Canton, Ohio-based pet insurer Hartville, Group Inc. announced financial results for the company’s first quarter of 2005, ended March 31, 2005. All reported results for the prior-year period reflect the previously announced restatement for the company’s first, second and third quarters of 2004.
For the first quarter, total premiums were $1.5 million, of which $833,664 was retained by the company’s reinsurance company, Hartville Re, compared to total premiums of $1.9 million, of which Hartville Re retained $793,748 for the three months ended March 31, 2004. Year over year, retention of premiums increased from 42 percent to 55 percent. This higher retention relative to the premium written is primarily due to the higher quota share of the underwriting risk that Hartville on average assumed.
Commissions earned by Petsmarketing Insurance.com for the quarter was $256,603 compared to commissions earned of $1.5 million for the comparable quarter last year. The decrease from 2004 was due to a one-time recognition of a sliding scale commission in 2004 of $934,001, of which $609,107 was reversed in subsequent quarters.
Commissions retained by the agency were 20 percent for the first quarter of 2005 compared to 30 percent for the first quarter last year.
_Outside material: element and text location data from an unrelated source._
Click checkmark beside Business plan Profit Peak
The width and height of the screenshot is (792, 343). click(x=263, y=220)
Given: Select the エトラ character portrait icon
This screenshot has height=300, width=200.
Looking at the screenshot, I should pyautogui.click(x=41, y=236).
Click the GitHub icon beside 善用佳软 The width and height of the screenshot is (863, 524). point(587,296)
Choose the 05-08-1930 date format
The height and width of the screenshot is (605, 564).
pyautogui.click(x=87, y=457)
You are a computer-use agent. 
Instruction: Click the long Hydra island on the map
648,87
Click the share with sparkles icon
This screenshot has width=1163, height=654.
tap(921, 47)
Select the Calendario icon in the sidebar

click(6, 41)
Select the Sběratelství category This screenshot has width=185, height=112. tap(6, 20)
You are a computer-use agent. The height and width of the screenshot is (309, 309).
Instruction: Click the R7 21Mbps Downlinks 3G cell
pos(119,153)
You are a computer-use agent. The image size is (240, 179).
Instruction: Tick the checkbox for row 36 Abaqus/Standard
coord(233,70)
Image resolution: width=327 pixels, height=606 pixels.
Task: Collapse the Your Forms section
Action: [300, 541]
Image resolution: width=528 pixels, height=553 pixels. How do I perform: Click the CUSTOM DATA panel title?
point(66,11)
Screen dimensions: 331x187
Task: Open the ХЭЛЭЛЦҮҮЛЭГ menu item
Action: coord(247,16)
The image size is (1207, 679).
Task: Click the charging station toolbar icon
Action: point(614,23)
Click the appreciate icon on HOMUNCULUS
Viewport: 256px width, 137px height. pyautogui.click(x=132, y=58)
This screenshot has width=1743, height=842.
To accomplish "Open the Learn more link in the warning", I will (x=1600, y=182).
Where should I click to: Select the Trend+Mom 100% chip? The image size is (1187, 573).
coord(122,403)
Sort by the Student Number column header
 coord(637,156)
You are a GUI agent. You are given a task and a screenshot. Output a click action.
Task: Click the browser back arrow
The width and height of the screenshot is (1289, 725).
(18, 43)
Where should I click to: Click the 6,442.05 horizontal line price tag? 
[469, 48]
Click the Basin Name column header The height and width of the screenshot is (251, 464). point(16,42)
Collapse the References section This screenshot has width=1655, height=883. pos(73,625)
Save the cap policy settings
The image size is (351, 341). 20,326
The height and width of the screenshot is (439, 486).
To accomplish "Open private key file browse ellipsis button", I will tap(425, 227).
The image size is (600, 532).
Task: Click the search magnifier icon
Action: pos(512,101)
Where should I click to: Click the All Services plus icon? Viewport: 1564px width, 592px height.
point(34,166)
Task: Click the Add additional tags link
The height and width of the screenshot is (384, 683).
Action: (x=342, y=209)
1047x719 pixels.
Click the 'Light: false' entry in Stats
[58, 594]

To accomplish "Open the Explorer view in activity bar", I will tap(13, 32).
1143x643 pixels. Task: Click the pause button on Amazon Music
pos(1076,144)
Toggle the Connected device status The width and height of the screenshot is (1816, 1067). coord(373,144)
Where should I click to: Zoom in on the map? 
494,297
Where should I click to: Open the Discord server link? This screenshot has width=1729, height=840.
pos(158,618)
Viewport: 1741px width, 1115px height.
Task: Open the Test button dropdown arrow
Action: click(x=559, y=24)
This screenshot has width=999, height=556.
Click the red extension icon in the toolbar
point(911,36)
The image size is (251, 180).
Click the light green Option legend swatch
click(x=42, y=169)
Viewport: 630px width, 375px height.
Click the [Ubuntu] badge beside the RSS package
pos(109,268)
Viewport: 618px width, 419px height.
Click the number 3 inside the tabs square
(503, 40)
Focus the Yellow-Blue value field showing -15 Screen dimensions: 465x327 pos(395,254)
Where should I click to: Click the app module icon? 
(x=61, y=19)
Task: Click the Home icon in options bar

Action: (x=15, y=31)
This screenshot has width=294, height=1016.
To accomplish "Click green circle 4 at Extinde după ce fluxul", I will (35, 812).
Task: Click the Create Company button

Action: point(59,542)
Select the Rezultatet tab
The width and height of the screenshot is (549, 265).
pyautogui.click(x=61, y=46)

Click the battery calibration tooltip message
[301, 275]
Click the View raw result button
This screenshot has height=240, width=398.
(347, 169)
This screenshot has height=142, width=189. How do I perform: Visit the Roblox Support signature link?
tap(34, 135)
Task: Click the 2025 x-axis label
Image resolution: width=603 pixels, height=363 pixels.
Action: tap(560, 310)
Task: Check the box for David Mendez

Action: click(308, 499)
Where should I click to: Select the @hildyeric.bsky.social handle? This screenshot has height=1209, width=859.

Operating expenses were $2.8 million for the quarter compared to operating expenses of $1.8 million last year, increased expenses were the result of increased employment costs after an increase in staff hired in the forth quarter of 2004, amortization of a proprietary software system which the company began amortizing in July 2004, amortization of prepaid expenses and warrants issued in connection with capital raised. Approximately $460,000 of these expenses in the first quarter of 2005 are non-cash. Discounting these items, operating expenses would have been $2.4 million. The parent company had one-time fees related to investment banking costs on capital raised, which are being amortized over the terms of the capital raise, and interest penalties on failure to register shares pursuant to agreements. These expenses for the first quarter 2005 were approximately $318,000.
The company reported an operating loss of $1.7 million for the quarter, compared to operating income of $423,290 for the first quarter last year. The net loss for the quarter was $2.1 million, or 14 cents per share, compared to net income of $447,424 or 4 cents per share for the same quarter last year. The net loss is comprised of the reduction in ceded premium due to policy runoff, where 2004 premium was $1.9 million compared to $1.5 million in 2005, and a discontinued marketing campaign with PetPartners/American Kennel Club. Additionally, the agency segment (Petsmarketing) recognized a reduction in commission income due to premium runoff as noted in the reinsurance segment, as well as incurred increased operating expenses through expansion of staff. Also impacting the loss were legal and brokerage fees associated with capital funding transactions, and interest penalties on failure to register shares pursuant to the agreements.
“We successfully unwound the proposed acquisition and put it behind us, enabling the management team to refocus on the task of returning Hartville to profitability,” said Dennis C. Rushovich, who was appointed chief executive officer on April 28, 2005. “We are evaluating our administrative overhead and our policy pricing structure to ensure that our product offerings are in line with customer expectations and being offered at the appropriate price point. Additionally, effective, Jan. 1 we were able to negotiate improved reinsurance terms, which we anticipate will positively impact profitability by the third quarter. Meanwhile, we continue to explore alternatives to acquire or create a property and casualty company, enabling Hartville to retain the majority of the profit associated with underwriting risk assumption.”